Vanwell Publishing Limited, in St. Catharines, Ontario, has agreed to take on The Cannon’s Mouth (in the practical sense, me) as a reviewer of its publications in Canadian military history. Vanwell is a respected name in Canadian military history publishing and I look forward to this opportunity. These reviews are my honest opinions of the books I’ve been sent. In terms of length they’re probably a little longer than those that would appear in a printed journal and in terms of my writing style, well this isn’t The Journal of X and Y, it’s my blog. Now that I've got that out of the way, the first review I’ve completed is of Kenneth Radley’s We Lead, Others Follow: First Canadian Division 1914-1918 (Vanwell, 2006).

Right out of the gate, in the first paragraph of the preface to his book, Kenneth Radley makes an interesting observation. None of the four Canadian infantry divisions (ignoring the moribund 5th Division) that served in the Canadian Corps during the First World War have been the subject of particular historical study. Radley intends to redress that situation, in part, with this study of the 1st Canadian Division, a reworking of his doctoral dissertation in the same subject matter.

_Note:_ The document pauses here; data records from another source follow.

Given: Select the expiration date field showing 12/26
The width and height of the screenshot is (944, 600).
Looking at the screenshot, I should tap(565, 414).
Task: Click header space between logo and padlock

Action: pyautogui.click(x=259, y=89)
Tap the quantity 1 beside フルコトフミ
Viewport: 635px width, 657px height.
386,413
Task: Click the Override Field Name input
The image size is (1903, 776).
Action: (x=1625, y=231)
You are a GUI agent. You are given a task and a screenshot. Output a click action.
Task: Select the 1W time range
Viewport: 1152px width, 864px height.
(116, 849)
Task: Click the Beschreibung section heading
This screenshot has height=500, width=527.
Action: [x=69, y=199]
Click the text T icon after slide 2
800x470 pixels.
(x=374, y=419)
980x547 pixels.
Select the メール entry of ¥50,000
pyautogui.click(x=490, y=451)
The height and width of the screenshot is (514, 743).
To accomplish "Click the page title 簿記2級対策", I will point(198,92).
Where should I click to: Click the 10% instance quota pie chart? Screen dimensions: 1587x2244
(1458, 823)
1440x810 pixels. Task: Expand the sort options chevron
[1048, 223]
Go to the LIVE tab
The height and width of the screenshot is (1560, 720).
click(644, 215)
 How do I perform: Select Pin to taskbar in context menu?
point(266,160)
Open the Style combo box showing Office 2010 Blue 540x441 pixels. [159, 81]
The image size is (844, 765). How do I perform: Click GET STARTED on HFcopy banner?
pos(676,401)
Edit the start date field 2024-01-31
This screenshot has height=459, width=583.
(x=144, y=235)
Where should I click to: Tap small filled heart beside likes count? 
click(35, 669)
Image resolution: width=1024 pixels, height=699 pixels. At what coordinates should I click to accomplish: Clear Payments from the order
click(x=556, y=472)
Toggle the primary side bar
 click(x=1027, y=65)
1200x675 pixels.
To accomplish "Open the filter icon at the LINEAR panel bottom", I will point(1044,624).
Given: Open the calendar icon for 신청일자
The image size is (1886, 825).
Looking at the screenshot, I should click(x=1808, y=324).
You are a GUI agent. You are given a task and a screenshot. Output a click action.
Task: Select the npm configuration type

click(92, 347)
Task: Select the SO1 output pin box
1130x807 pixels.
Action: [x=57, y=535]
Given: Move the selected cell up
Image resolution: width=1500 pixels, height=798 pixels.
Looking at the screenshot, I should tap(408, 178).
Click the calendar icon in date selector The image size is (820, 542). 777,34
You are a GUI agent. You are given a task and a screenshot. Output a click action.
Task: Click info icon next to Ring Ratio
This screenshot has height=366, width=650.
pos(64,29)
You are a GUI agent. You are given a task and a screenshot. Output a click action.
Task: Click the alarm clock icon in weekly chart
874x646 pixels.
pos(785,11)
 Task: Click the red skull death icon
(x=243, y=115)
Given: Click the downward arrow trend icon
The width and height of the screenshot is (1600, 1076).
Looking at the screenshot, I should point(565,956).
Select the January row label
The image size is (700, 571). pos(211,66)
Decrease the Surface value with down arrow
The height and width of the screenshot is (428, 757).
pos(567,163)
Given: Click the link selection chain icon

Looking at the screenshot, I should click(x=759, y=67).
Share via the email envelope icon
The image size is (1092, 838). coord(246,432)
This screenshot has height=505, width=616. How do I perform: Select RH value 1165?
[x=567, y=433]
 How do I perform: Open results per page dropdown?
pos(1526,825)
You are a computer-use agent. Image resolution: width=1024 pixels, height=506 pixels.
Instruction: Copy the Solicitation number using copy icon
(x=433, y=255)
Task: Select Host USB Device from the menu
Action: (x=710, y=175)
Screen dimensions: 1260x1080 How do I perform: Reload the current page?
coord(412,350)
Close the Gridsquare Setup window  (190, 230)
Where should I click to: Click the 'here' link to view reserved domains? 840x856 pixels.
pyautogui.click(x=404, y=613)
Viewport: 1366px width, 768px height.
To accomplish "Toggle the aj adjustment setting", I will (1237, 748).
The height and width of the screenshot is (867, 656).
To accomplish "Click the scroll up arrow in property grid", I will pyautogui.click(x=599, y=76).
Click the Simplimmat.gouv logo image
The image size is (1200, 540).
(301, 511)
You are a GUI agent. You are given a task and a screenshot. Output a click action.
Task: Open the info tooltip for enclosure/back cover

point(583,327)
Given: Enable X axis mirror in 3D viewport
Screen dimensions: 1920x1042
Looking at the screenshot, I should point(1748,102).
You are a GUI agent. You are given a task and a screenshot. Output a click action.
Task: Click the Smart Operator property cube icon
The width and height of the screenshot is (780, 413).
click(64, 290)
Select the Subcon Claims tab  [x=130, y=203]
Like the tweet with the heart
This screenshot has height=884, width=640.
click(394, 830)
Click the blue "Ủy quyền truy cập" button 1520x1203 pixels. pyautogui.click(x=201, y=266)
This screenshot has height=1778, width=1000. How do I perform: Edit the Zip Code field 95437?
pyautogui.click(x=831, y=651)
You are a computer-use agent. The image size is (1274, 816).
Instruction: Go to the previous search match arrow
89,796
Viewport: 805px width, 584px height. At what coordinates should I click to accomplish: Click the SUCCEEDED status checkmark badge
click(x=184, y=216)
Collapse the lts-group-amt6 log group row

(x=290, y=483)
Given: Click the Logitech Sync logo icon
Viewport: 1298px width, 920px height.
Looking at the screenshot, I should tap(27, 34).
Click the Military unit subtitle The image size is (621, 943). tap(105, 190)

A former officer with the 1st Battalion, The Queen’s Own Rifles of Canada, (the regular force battalion) and a graduate of the University of Manitoba (B.A.) and Carleton University (M.A. and Ph.D.), Radley actually served with the 1st Division – the post-Second World War incarnation – during his career. His affection for the “Old Red Patch”, as it had long been nicknamed, is apparent. Or, as he puts it (p.20):
“An infanteer comes to see his battalion as family and home, and should he, God forbid, be sent to another battalion, even of the same regiment, his new unit would be alien at first. He may also extend feelings of kinship to his brigade, and his division may also be a family, albeit a very large one. What is important is the sense of belonging, which is essential for success in war. The subject of this book is one particular family, 1st Division, Canadian Expeditionary Force (CEF).”
The 1st Division is also especially significant to Radley because it was the first – the first Canadian division to be formed, the first to sail overseas, the first to train in Britain, the first to make it to the continent, the first to fight, etc., etc. “In fact,” he adds (pp.xii-xiii), “1st Division was the first nonregular division to join the British Expeditionary Force (BEF), beating the first Imperial Territorial Division (the 46th) to France by two weeks and the first New Army Division (the 9th Scottish) by three months.”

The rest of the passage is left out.